# Towing With A 1998 Ford Expedition



## A and A Brammer

Hello, is you can see im new to outbackers, we have just bought a 2006 keystone outback 29bhs. we have had a 1998 jayco acadia pop-up for the last 3 years and out grew it quickly lol (the wife and I and 4 boys and a dog) we will be pilling it with a 1998 ford expedition 5.4v8 with towing package, the weight of the camper is 5545lbs dry the 98 expy is able to pull 7200lbs or 7400lbs. we will only be camping with in a 100 mile radius, we plan on getting a HD p/u next year or so, so my question is has anyone towed with a expy? if so how did it do? we will not be traveling with full fresh water we have always just filled and emptied at the campgrounds


----------



## cdn campers

hello and welcome to outbackers, im sure some one will be able to answer your question. welcome welcome.


----------



## hautevue

Hi. Ours is a 2008 Expy EL. We tow a 29' 8" TT weighing about 7000 "on the road" (not the shipping weight). We have just my DW and our pooch plus misc "stuff" in the Expy, so the TV (the Expy) is not overloaded.

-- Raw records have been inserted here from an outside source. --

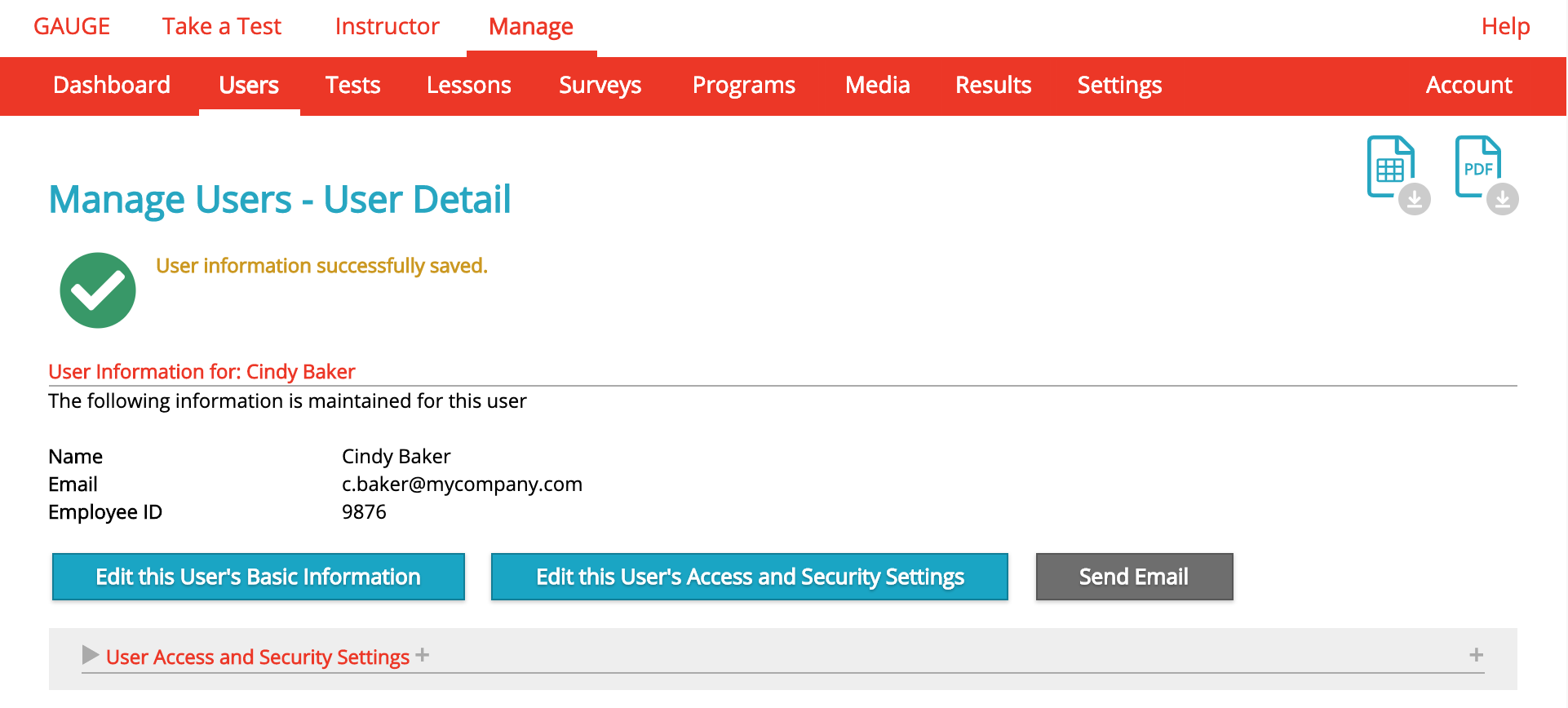
Task: Go to the Instructor tab
Action: coord(387,27)
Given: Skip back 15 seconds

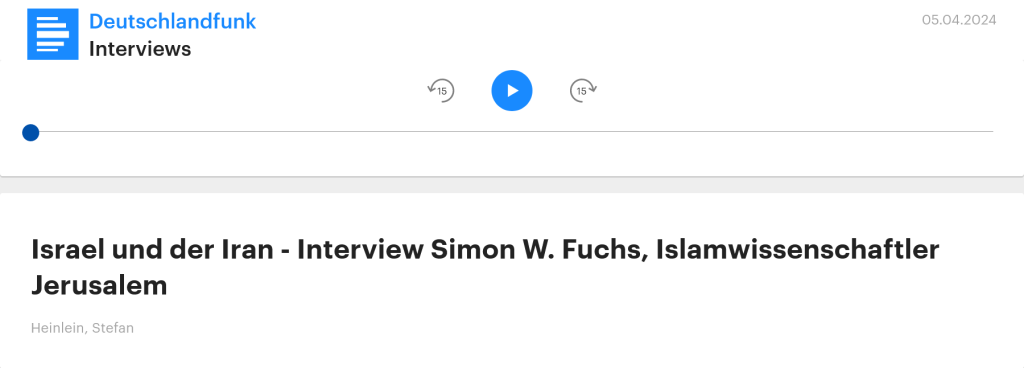Looking at the screenshot, I should [441, 91].
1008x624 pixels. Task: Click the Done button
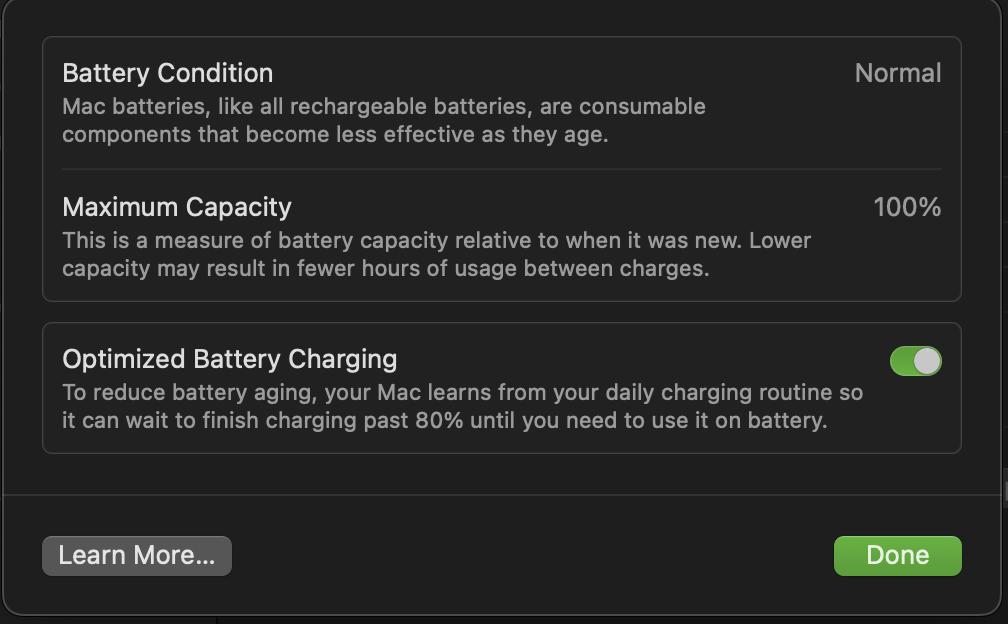pyautogui.click(x=897, y=556)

In summary, our Expy tows very well. We, too, do not tow with a full fresh water tank--we have it maybe 1/4 full for flushing while on the road, etc. With both propane tanks full and the grey and black tanks no more than 1/4 full, we are at about 7000# as noted above.

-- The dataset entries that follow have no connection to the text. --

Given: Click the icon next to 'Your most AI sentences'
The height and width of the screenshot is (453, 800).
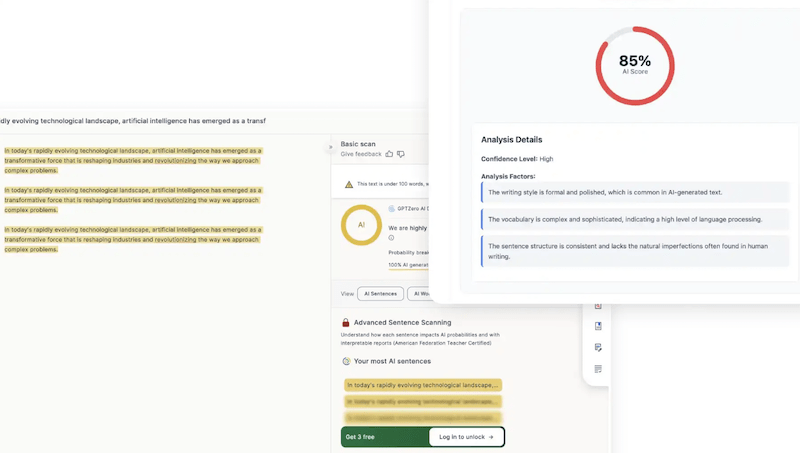Looking at the screenshot, I should click(x=346, y=361).
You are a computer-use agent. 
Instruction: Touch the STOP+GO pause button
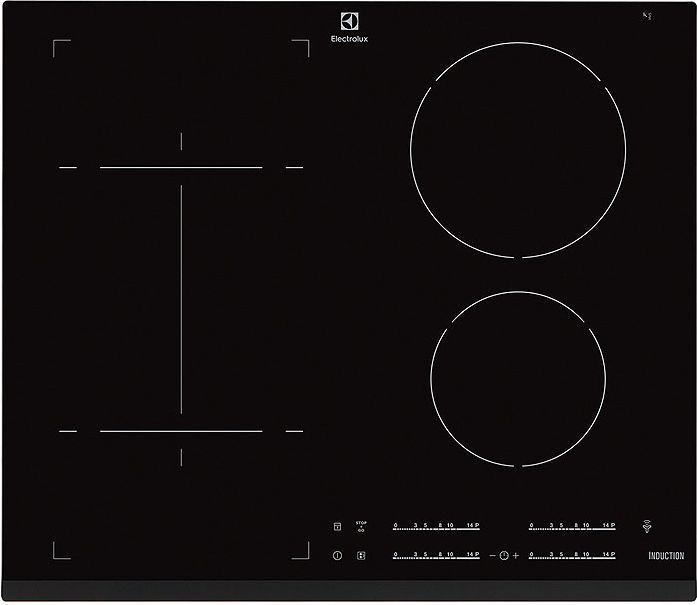coord(361,526)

The Extended Length (EL) model does help as it increases the wheelbase. That length is important since short wheelbase TVs are dangerous even though their official towing capacity may be within your limits. But I've seen regular length Expys all the time on the road.

The key for you, as it was for us, will be to get a good quality weight distribution hitch (WDH). A good WDH is not cheap. I suggest that since this device will protect you and your family from all sorts of bad stuff, like vicious sway when that 18 wheeler goes by and blows your doors off, do not go cheap or cut corners here. Either install it yourself, following the directions precisely, or have a recommended dealer do it, and watch them as they do it. Installation is not hard, but doing it right can take an hour, as you bolt and unbolt, and change angles of the hitch ball piece, etc.

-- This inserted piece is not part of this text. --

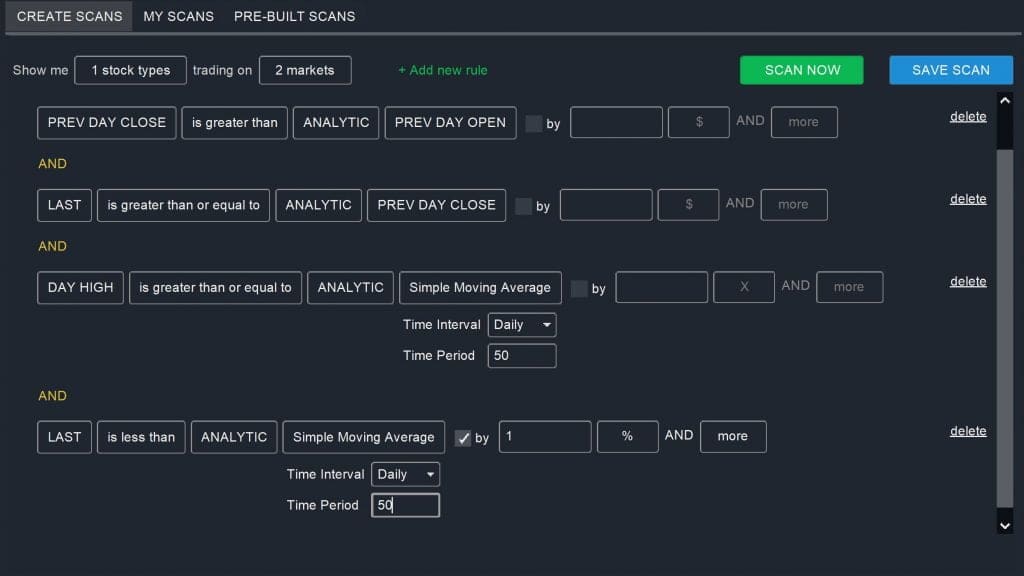Delete the bottom 'LAST is less than' rule

tap(967, 431)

There are several very good models on the market; you can do searches here on this site and read comments and suggestions about hitch types and installation. Mine is a Husky with a single sway bar. It is not as good as models like the Reese, etc., but works for us with a 29 footer and no more than about 7000# total TT weight.

Then when all done, and the propane tanks are full and you're ready to hit the road, spend the $20 or so to take your new beauty to a professional driver's weigh station and get all the critical weights. These weights include

1. total w/Expy and the TT
2. TT hitch weight
3. Expy empty but w/you in it. You can manually add the DW and the kid's weights to the scale readout. 
4. TT only, but ready for camping
5. TT when hitched to the EXPY but not including the Expy. 
etc.

There are several places where OB members have listed the sequence you should go through to do the weighing without taking excessive time on the scales. Call ahead to the weigh station and they'll be glad to advise you when is a "slow" time for them. You'll be backing and unhitching and reconnecting and so forth--my trip took me half an hour on the scales so I was glad I'd called ahead and did not tie up their scales when the over-the-road truckers needed to get weighed and get going (it's their livelihood...).

This will help you verify that your weights are within the limits specified by Ford. We've seen folks whose total weights are fine, but the weight on the hitch was either above the TV limits, or excessively light (most recommend 10% to 13% of the trailer weight to be on the hitch). Light hitch load makes controlling the TT an interesting experience!

Then get a good brake controller. Most are in the $100 - $150 range; again, you can buy cheap, but don't do it. You really want to have the brakes of the TT come on when trying to stop--no Expy can stop a 7000# trailer in a reasonable length without help from the trailer brakes. Don't chance it--the brakes can and will save you and your family's lives.

Good luck, and let us know how things turn out.


----------